The Securities and Exchange Board of India (SEBI) has proposed to create a Performance Validation Agency (PVA) to validate the claims and performance related to investment advice and buy, sell, and hold recommendations given by intermediaries.
Investment advisers and research analysts are not allowed to make any reference to past performance, as per the advertisement code. Stock brokers are not allowed to make any reference to the past or expected future return of algorithms or associate with any platform that does so.
Asset management companies calculate the performance of mutual fund schemes. Similarly, portfolio managers have been permitted to report their performance vis-à-vis certain benchmarks. The claims made by these entities are mostly self-verified, and there is no dedicated agency to validate such claims.
“The creation of an independent agency will help eliminate bias and errors in performance numbers,” said Sameer Kamdar, founder of Smart Money. “It is even more important from the point of view of the PMS industry, as there were many complaints of asset managers twisting performance data to benefit their schemes and show others in a poor light.”
Role of PVA
A PVA will validate performance based on parameters such as returns, risk, volatility, and other parameters as decided by industry forums in consultation with the PVA and SEBI. The body will also validate claims of the actual profit made by clients on the basis of advice given by the intermediaries.

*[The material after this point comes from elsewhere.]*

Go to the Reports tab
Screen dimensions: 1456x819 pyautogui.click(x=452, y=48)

“It has been often seen that selective, cherry-picked, or fake claims are made about past returns for marketing a financial product or service. A fact-checking agency would help curb the misinformation and verify claims of past performances,” said Anil Choudhary, partner, Finsec Law Advisors.
The PVA will be allowed to charge fees, something that could push up the cost of doing business for advisors, which have already been burdened by higher compliance, said Suresh Sadagopan, principal officer, Ladder7 Wealth Planners.

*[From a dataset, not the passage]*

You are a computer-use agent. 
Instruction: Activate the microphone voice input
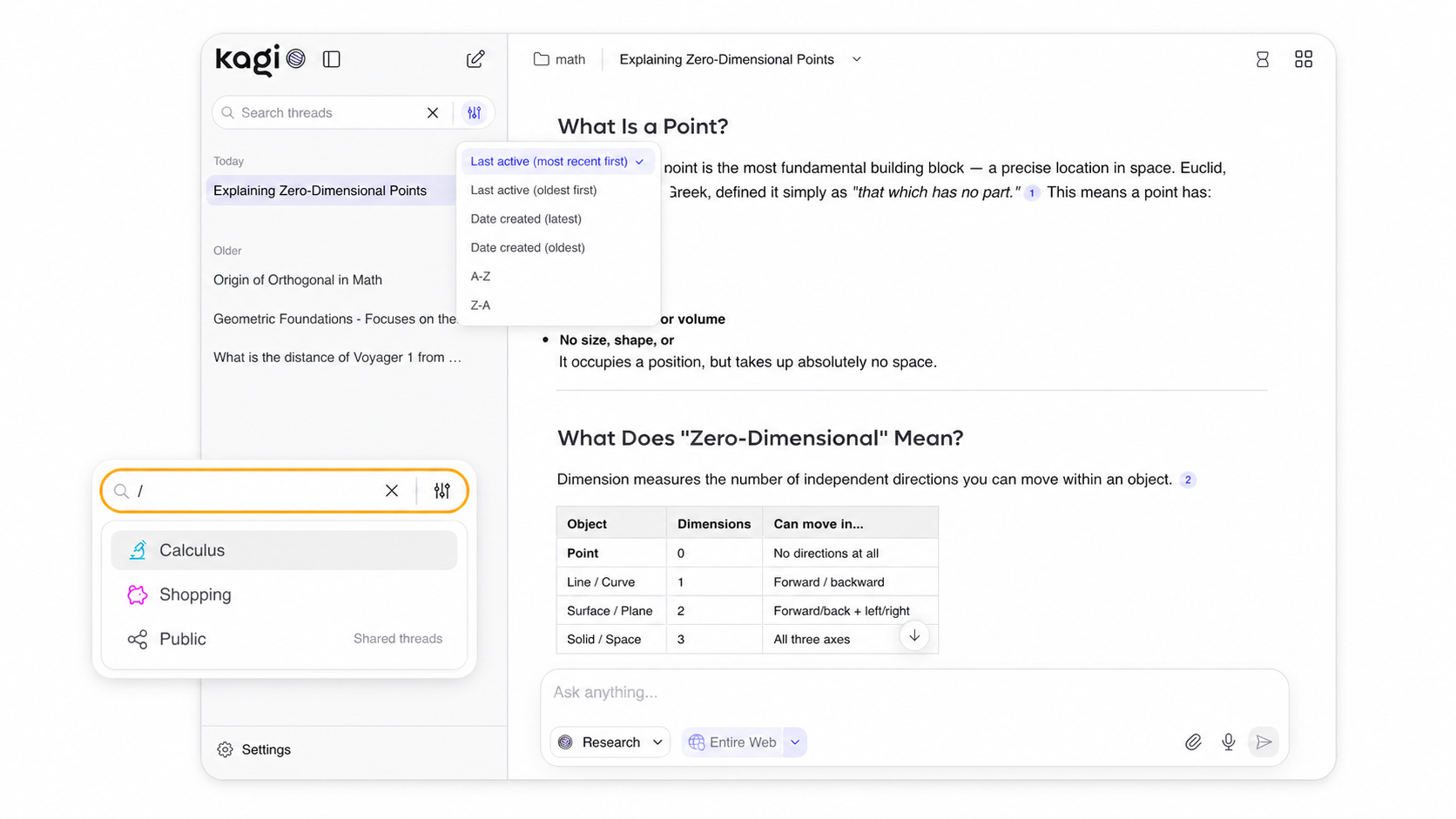1228,742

“The PVA is more relevant to those who give stock recommendations and provide model portfolios. MF distributors and even RIAs who give asset allocation advice may not fall come under its ambit. Say a portfolio allocates some money to fixed income and other non-listed instruments. How will you track that and map it to the client’s portfolio?” said Kirtan Shah, chief executive, Credence Wealth Advisors.
A PVA will be a wholly-owned subsidiary of a market infrastructure institution or one supported by multiple MIIs.
Comments on the proposals have been invited until September 21.